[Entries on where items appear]
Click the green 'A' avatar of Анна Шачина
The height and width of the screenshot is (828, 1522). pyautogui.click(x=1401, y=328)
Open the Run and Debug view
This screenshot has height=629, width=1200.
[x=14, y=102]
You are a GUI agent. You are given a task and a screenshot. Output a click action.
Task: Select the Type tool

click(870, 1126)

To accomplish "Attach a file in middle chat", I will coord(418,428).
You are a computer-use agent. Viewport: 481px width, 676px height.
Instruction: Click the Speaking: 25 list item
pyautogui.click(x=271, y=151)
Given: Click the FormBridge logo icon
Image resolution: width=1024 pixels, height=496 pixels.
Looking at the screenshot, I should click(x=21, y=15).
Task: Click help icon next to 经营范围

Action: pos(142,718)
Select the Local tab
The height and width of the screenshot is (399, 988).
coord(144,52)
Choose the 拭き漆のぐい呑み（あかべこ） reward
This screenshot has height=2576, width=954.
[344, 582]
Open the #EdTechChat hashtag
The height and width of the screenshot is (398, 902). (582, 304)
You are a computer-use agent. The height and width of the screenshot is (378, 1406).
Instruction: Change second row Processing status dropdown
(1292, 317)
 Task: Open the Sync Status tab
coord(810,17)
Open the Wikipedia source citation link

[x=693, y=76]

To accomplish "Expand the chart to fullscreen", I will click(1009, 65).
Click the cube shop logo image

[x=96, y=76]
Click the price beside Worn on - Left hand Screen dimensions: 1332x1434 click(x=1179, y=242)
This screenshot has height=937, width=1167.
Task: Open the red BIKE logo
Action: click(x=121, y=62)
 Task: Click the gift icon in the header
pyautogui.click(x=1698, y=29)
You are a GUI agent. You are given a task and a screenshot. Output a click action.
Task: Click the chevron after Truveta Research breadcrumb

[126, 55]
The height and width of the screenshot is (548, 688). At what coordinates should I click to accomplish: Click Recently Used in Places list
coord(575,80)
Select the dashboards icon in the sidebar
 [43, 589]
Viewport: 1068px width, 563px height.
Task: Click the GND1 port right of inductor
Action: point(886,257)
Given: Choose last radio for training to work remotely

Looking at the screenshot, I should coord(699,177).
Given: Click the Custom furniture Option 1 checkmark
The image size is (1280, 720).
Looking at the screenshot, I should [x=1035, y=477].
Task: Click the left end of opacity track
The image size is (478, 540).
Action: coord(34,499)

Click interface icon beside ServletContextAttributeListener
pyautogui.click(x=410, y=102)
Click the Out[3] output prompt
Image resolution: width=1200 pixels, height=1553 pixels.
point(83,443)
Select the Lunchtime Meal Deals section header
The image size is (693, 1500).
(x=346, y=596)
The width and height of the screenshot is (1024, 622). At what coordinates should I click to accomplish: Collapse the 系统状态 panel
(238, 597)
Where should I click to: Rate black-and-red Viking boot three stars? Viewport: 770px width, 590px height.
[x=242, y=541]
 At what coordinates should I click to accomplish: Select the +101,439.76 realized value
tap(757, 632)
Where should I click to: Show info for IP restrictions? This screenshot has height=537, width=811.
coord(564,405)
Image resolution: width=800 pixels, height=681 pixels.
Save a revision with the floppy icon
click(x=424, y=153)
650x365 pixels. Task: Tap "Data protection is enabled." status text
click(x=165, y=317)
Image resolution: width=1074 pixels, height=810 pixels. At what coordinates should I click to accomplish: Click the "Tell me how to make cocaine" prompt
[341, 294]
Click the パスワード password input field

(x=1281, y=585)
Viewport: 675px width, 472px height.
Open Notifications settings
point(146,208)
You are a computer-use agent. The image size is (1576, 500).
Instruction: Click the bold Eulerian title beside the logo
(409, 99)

WHAT IS EXPECTED: Copy out all of the material above word for word, with nothing changed.

COMPLETED EXERCISE:
Click the green 'A' avatar of Анна Шачина
The height and width of the screenshot is (828, 1522). pyautogui.click(x=1401, y=328)
Open the Run and Debug view
This screenshot has height=629, width=1200.
[x=14, y=102]
You are a GUI agent. You are given a task and a screenshot. Output a click action.
Task: Select the Type tool

click(870, 1126)

To accomplish "Attach a file in middle chat", I will coord(418,428).
You are a computer-use agent. Viewport: 481px width, 676px height.
Instruction: Click the Speaking: 25 list item
pyautogui.click(x=271, y=151)
Given: Click the FormBridge logo icon
Image resolution: width=1024 pixels, height=496 pixels.
Looking at the screenshot, I should click(x=21, y=15).
Task: Click help icon next to 经营范围

Action: pos(142,718)
Select the Local tab
The height and width of the screenshot is (399, 988).
coord(144,52)
Choose the 拭き漆のぐい呑み（あかべこ） reward
This screenshot has height=2576, width=954.
[344, 582]
Open the #EdTechChat hashtag
The height and width of the screenshot is (398, 902). (582, 304)
You are a computer-use agent. The height and width of the screenshot is (378, 1406).
Instruction: Change second row Processing status dropdown
(1292, 317)
 Task: Open the Sync Status tab
coord(810,17)
Open the Wikipedia source citation link

[x=693, y=76]

To accomplish "Expand the chart to fullscreen", I will click(1009, 65).
Click the cube shop logo image

[x=96, y=76]
Click the price beside Worn on - Left hand Screen dimensions: 1332x1434 click(x=1179, y=242)
This screenshot has height=937, width=1167.
Task: Open the red BIKE logo
Action: click(x=121, y=62)
 Task: Click the gift icon in the header
pyautogui.click(x=1698, y=29)
You are a GUI agent. You are given a task and a screenshot. Output a click action.
Task: Click the chevron after Truveta Research breadcrumb

[126, 55]
The height and width of the screenshot is (548, 688). At what coordinates should I click to accomplish: Click Recently Used in Places list
coord(575,80)
Select the dashboards icon in the sidebar
 [43, 589]
Viewport: 1068px width, 563px height.
Task: Click the GND1 port right of inductor
Action: point(886,257)
Given: Choose last radio for training to work remotely

Looking at the screenshot, I should coord(699,177).
Given: Click the Custom furniture Option 1 checkmark
The image size is (1280, 720).
Looking at the screenshot, I should [x=1035, y=477].
Task: Click the left end of opacity track
The image size is (478, 540).
Action: coord(34,499)

Click interface icon beside ServletContextAttributeListener
pyautogui.click(x=410, y=102)
Click the Out[3] output prompt
Image resolution: width=1200 pixels, height=1553 pixels.
point(83,443)
Select the Lunchtime Meal Deals section header
The image size is (693, 1500).
(x=346, y=596)
The width and height of the screenshot is (1024, 622). At what coordinates should I click to accomplish: Collapse the 系统状态 panel
(238, 597)
Where should I click to: Rate black-and-red Viking boot three stars? Viewport: 770px width, 590px height.
[x=242, y=541]
 At what coordinates should I click to accomplish: Select the +101,439.76 realized value
tap(757, 632)
Where should I click to: Show info for IP restrictions? This screenshot has height=537, width=811.
coord(564,405)
Image resolution: width=800 pixels, height=681 pixels.
Save a revision with the floppy icon
click(x=424, y=153)
650x365 pixels. Task: Tap "Data protection is enabled." status text
click(x=165, y=317)
Image resolution: width=1074 pixels, height=810 pixels. At what coordinates should I click to accomplish: Click the "Tell me how to make cocaine" prompt
[341, 294]
Click the パスワード password input field

(x=1281, y=585)
Viewport: 675px width, 472px height.
Open Notifications settings
point(146,208)
You are a computer-use agent. The image size is (1576, 500).
Instruction: Click the bold Eulerian title beside the logo
(409, 99)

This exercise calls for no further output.